The revised Markets in Financial Instruments Directive coming into force in January 2018 is expected to hit corporate and investment banking revenues in Europe, the Middle East and Africa, but the impact will be manageable, according to Eric Li, research director at Coalition.
As a result of MiFID II, revenues of corporate and investment banking products in the EMEA region are expected to fall by some 2.6% from currently around $170 billion within the next 12 to 24 months, Coalition said in a Dec. 6 report on the directive's impact. Around 80% of the decline is being attributed to banking and fixed income, currencies and commodities products, according to the report.
Banking, which accounts for 65% of total CIB revenues in the EMEA region, will account for almost half of the decline, with a share of 1.1 percentage points. FICC products, with a 23% share of total CIB revenues, are expected to account for 1 percentage point of the total revenue drop, Coalition estimated.
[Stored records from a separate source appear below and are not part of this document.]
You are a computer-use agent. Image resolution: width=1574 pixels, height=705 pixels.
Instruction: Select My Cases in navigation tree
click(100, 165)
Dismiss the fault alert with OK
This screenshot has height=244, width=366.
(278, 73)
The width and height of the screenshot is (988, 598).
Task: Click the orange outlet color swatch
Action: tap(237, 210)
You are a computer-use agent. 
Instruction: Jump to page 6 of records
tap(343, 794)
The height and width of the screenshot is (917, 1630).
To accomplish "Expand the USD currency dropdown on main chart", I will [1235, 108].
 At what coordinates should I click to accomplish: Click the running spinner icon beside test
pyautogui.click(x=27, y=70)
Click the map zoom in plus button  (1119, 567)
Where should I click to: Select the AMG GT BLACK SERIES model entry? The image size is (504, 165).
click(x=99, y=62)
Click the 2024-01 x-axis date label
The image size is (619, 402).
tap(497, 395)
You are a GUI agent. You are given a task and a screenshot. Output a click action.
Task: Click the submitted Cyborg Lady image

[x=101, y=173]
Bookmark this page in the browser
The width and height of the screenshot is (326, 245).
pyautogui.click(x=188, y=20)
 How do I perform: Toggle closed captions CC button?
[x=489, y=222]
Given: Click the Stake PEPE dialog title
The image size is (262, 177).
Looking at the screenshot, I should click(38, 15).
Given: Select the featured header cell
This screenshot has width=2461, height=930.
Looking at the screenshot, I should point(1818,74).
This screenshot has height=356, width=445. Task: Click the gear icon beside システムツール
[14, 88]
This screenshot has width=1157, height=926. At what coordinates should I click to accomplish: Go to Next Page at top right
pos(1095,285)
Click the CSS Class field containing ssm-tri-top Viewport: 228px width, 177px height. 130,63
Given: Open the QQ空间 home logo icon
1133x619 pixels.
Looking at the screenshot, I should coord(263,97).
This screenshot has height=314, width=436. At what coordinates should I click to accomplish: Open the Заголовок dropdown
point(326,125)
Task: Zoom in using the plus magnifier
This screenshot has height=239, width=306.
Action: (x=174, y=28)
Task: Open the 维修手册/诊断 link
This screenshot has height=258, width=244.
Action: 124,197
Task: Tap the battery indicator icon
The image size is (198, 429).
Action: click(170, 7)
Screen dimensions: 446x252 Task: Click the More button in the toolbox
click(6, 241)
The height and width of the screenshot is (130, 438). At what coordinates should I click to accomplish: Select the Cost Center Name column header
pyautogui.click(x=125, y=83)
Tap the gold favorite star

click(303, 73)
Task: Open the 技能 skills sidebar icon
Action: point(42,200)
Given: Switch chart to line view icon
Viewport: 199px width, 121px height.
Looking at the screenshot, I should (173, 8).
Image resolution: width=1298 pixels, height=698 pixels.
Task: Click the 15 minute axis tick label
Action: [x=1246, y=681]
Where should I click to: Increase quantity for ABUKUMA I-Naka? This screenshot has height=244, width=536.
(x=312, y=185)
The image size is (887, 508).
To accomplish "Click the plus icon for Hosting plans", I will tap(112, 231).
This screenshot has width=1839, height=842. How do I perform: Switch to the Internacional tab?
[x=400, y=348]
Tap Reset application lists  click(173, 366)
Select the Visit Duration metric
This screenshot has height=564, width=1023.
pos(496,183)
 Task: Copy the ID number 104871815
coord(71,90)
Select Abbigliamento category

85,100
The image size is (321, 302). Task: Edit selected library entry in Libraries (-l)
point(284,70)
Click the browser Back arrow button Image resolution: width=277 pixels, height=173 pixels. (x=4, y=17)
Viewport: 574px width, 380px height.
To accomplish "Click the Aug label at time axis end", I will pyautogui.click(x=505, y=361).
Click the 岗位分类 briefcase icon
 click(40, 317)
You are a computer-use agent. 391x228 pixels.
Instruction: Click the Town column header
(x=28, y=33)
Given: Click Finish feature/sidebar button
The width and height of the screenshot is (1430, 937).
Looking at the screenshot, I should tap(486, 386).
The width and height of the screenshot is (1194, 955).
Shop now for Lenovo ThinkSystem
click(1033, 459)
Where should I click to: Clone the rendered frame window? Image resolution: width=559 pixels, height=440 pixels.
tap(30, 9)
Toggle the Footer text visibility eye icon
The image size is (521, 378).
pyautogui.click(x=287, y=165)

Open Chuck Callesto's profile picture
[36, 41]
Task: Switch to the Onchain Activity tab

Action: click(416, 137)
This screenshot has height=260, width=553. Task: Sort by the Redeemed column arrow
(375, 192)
Although cash equities will be hit hardest, with around 15% of revenues expected to disappear within two years, such products will have only a marginal impact on the total decline, with a share of just 0.4 percentage point.
A key reason why banking products will drive much of the total revenue decline stems from the decision made by most asset managers to absorb MiFID II research costs rather than pass them on to clients, Li said in an interview Dec. 7. As asset managers try to limit the blow to their profit margins, they will seek to recover some of the research costs by getting better pricing from services providers, including investment banks.
Many companies unaffected
Although MiFID II will provide some challenges to EMEA investment banks, other market factors such as central bank policy, interest rates or volatility may prove far more significant to CIB revenue growth over the next two years, Li noted.
"Even if all of our forecast assumptions were to materialize, the MiFID II impact is manageable, " he said.
Despite the wide range of reactions from different parts of the financial services industry, the 2.6% decline is not very big, Li said, adding that this was one of the reasons Coalition published the report — to show that the industry can weather the change.
Coalition found that only around 20% of all CIB activities in the EMEA region will suffer a significant impact — that is, 5% to 20% revenue loss within two years — as a result of MiFID II. Some 44% of the industry will face no impact from the new directive.
As a EU directive, MiFID II affects all kinds of trading in financial instruments with the bloc, which has raised questions about the implications for companies with global operations. The European Commission said Dec. 6 that it has recognized certain trading venues authorized by the U.S. Commodity Futures Trading Commission as eligible for compliance with EU trading obligation for derivatives in order to ensure that EU counterparties can trade certain instruments, such as interest rate swaps and index-based credit default swaps, on authorized designated contract markets and swap execution facilities in the U.S.
Coalition is owned by CRISIL. S&P Global Market Intelligence and CRISIL are owned by S&P Global Inc.